Cette méthode de haircut abouti également à la dilution des actionnariats présents dans les banques. Tout comme la restructuration elle-même de ce secteur, elle pourrait faire face à des réticences des dirigeants des banques plutôt soucieux de conserver un contrôle sur des établissements souvent à caractère familial, d’où également l’échec financier de ce modèle, puisqu’elles ont manqué de souligner qu’elles vendaient des produits financiers défectueux, la dette libanaise, à leur clientèle, tout en ayant étrangement évité jusqu’à présent, des poursuites légales sur ce volet…
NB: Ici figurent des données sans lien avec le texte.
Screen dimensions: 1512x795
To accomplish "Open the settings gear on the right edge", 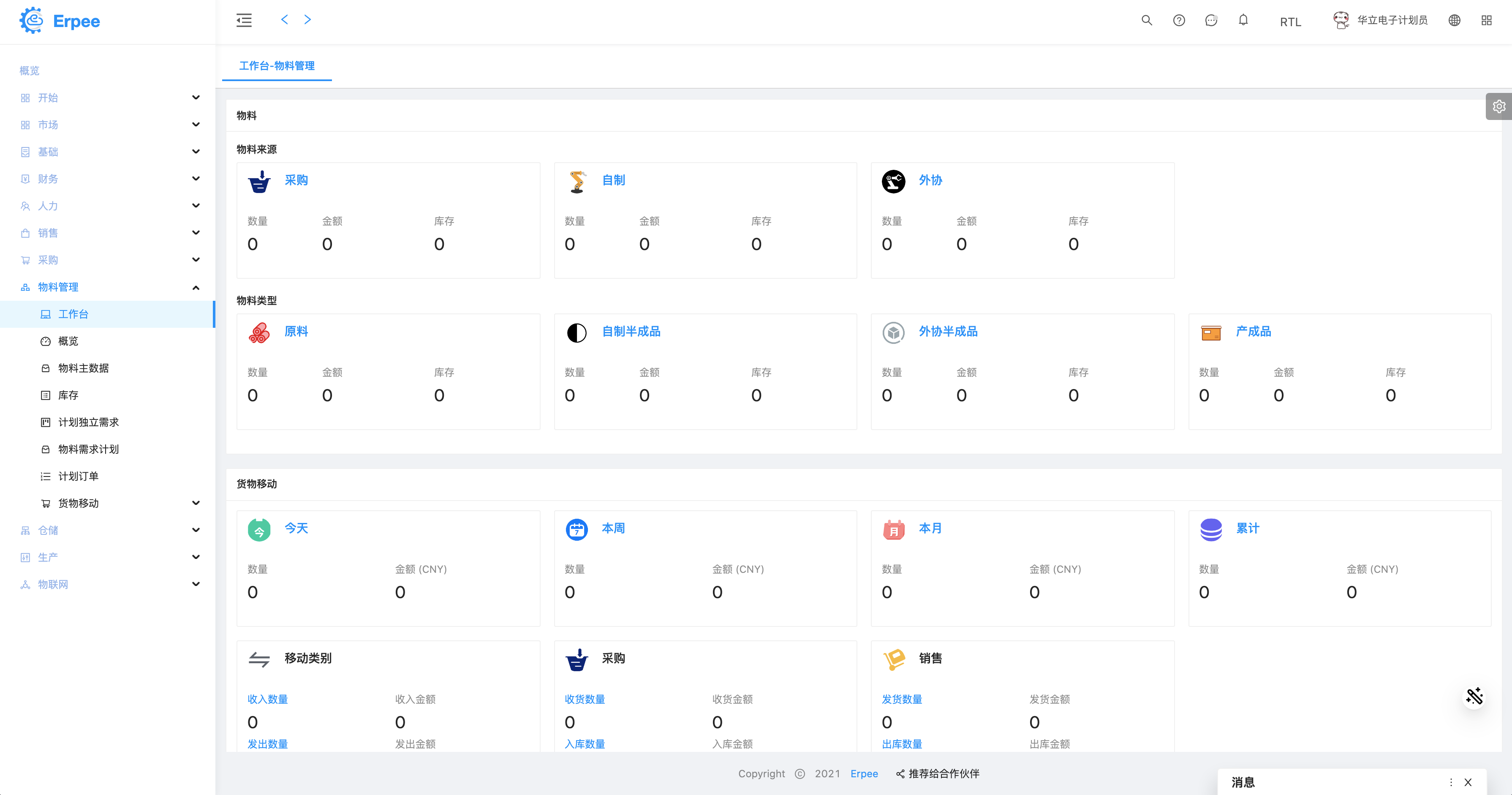I will (1498, 106).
Toujours est-il qu’on aura bien compris de ce niveau de 8.5% sur les comptes dépassant 200 000 USD ne correspond en aucune manière au minimum nécessaire pour conserver l’argent des déposants.

Cette même ambiguïté était présente en ce qui concerne l’appel au FMI pourtant nécessaire. Après l’avoir dans un premier temps totalement exclu, les autorités libanaises ont demandé une expertise technique du Fonds Monétaire International et la très grande majorité, si ce n’est pas tous les experts soulignent que l’aide financière du FMI est inévitable sans condition en raison de la gravité de la crise économique déjà précédente à la pandémie de coronavirus.

L’autre point interessant de l’interview est que le Ministre semble mettre en cause le gouverneur de la Banque du Liban, Riad Salamé, l’accusant d’être à l’origine de la crise des liquidités pour les banques, justement en ayant bloqué ces sommes dans la BDL sous forme de certificats de dépôts.